Castles in the Sky is a British fact-based television drama first broadcast on BBC Two on 4 September 2014. The movie shows Robert Watson-Watt and other British scientists' struggle to invent radar in the years leading to World War II.

==Plot==
In the mid-1930s, Germany was making advances in weaponry, especially aircraft. Suspecting that a war was likely, the British War Ministry looked to new inventions of their own. This film charts the work of Robert Watson-Watt, the pioneer of radar, and his team of meteorologists as they abandon their initial direction to build a death ray and struggle to turn the concept of radar into a workable reality. Hamstrung by a small budget, technical problems and a spy, Watson-Watt also has to deal with his own marital problems. By 1939, Watson-Watt and his team have developed the world's first radar system and deployed it along England's southeast coast. In 1940, this system will prove critical in winning the Battle of Britain.

==Cast==
- Eddie Izzard as Robert Watson-Watt
- Laura Fraser as Margaret Watson-Watt
- Alex Jennings as Henry Tizard
- Tim McInnerny as Winston Churchill
- David Hayman as Frederick Lindemann
- Julian Rhind-Tutt as Albert Percival Rowe
- Karl Davies as Arnold "Skip" Wilkins
- Celyn Jones as "Taffy" Bowen
- Iain McKee as Higgy
- Joe Bone as Bell

==Production==
Castles in the Sky was commissioned by Janice Hadlow for BBC Two and Kim Shillinglaw, head commissioner for science and natural history. It was produced by Simon Wheeler for Hero Film and Television with Arabella Page Croft and Kieran Parker as co-producers for Black Camel Pictures. Gillies MacKinnon directed and Ian Kershaw was the writer, who hadworked on Shameless. Castles in the Sky was produced with the Open University, BBC Two, BBC Scotland, BBC Worldwide and Creative Scotland with Glasgow Film Office, Robert Watson Watt Trust and Brechin Civic Trust.

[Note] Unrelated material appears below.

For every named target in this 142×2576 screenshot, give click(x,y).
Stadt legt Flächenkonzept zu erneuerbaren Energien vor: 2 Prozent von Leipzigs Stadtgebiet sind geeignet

Locations on the east coast of Scotland were used as filming locations including, Dunbar Beach and Hedderwick Sands in East Lothian, Newbattle Abbey and Arniston House in Midlothian, Gosford House in Longniddry and in Edinburgh. Mark Russell composed the musical score, whilst the costume designer was Gill Horn. Wheeler said that he hoped the film would illuminate the "sex appeal" of science. He said, "The time is right for a contemporary approach to this rich and under-reported vein of British history—it's not like other war stories—if anything it's more akin to a combination of The Social Network and Chariots of Fire than The Dambusters or Reach for the Sky."

==Reception==
The film was previewed at the Edinburgh Film Festival in June 2014. Variety took the view that there were "many ways in which 'Castles in the Sky' adheres timidly to biopic convention...from Mark Russell's sugary score to Gill Horn's elegant but unworn costumes. Watson-Watt may stress the importance of 'free thinkers, rule-breakers and men without ties,' but this tweedy portrait never undoes its top button." Andrew Pulver in The Guardian said that the film "has been framed as a rousing patriotic story, with a side-order of bash-the-establishment", having the humble Scot Watson-Watt and his team pitted against snobbish upper-crust figures: "to suit the we're-all-in-this-together mood, Watson-Watt's team are carefully pan-British, with Welsh and Yorkshire scientists in there too."

After the television broadcast, writing in The Daily Telegraph, Jake Wallis Simons said of the film, "The problem was that this was a story in which nothing very dramatic happened. A moment in history, however significant, doesn't automatically make a compelling piece of television." He added, "Izzard did his best, but neither story nor script worked in his favour.." concluding: "Overall, it all felt a bit worthy. This was history that everybody should know, but the erection of a statue might have done the job just as well."